### PROBLEM DETAILS
Only the lines holding "right" are wanted; find them in the listing and return each one.
*** LISTED ENTRIES ***
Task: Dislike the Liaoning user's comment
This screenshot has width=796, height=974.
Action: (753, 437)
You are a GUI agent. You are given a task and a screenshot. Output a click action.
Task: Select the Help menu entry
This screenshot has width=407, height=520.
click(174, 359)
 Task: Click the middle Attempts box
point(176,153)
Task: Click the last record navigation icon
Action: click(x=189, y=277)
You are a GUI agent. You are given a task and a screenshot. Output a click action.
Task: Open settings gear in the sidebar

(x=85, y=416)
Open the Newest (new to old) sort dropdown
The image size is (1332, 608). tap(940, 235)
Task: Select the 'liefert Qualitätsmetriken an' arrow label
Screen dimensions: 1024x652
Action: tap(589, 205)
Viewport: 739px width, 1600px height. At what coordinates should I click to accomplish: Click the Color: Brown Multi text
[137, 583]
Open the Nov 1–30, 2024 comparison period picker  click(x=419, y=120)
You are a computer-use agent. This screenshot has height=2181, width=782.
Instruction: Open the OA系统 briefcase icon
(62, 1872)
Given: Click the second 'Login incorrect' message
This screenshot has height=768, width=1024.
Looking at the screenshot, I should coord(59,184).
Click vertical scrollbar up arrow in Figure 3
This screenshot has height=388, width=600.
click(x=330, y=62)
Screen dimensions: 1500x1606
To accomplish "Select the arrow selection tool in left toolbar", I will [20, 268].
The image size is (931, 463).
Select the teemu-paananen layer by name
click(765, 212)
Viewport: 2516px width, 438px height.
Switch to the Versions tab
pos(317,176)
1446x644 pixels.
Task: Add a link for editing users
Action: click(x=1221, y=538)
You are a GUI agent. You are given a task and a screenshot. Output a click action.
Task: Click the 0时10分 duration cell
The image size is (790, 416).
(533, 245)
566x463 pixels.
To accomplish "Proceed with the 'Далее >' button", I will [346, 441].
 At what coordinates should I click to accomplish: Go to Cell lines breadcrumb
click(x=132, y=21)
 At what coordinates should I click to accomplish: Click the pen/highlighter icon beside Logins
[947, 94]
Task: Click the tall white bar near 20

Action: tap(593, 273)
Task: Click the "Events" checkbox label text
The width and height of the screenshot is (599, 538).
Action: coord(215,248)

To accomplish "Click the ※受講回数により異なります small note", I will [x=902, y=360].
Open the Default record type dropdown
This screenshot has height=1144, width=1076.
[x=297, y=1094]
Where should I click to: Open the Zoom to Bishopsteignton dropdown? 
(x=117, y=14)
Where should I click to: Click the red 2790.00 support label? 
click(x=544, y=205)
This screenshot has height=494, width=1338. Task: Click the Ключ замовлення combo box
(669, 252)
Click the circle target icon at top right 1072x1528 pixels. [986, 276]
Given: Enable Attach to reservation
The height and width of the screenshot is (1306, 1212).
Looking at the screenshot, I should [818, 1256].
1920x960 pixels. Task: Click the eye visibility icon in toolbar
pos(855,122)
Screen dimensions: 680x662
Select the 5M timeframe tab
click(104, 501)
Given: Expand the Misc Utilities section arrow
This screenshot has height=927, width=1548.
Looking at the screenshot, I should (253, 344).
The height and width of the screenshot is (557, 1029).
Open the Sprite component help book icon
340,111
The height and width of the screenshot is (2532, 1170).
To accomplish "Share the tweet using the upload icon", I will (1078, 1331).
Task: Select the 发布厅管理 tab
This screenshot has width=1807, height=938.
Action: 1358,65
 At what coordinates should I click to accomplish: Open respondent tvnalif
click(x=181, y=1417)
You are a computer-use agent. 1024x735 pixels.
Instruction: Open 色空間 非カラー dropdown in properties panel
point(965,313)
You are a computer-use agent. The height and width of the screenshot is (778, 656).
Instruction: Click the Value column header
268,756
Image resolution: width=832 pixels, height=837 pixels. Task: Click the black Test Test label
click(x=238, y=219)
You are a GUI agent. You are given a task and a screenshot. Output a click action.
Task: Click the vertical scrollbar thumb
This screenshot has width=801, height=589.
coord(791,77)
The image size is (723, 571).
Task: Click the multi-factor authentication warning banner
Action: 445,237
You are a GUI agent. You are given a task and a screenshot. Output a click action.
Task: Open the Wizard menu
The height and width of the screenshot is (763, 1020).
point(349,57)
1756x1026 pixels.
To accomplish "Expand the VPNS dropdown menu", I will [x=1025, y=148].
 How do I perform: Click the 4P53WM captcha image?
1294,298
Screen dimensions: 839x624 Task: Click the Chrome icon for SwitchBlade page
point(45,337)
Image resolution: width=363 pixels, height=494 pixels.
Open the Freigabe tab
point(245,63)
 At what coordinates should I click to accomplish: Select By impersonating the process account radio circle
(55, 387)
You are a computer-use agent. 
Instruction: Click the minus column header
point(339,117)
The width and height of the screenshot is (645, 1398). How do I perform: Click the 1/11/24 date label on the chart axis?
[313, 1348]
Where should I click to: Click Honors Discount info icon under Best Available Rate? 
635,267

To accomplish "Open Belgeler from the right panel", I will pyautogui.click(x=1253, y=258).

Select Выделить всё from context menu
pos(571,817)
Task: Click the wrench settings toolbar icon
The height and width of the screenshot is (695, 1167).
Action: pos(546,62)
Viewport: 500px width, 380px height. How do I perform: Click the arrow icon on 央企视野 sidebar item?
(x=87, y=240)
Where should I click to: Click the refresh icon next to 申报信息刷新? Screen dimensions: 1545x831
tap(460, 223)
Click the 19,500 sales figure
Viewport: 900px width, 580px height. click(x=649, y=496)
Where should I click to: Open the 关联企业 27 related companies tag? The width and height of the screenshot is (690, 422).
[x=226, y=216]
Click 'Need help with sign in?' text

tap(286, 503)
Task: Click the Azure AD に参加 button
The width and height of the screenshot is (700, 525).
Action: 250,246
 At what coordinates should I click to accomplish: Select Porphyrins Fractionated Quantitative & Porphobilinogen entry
*** End of LISTED ENTRIES ***
### WRITTEN RESPONSE
Click the circle target icon at top right 1072x1528 pixels. [986, 276]
To accomplish "Open Belgeler from the right panel", I will pyautogui.click(x=1253, y=258).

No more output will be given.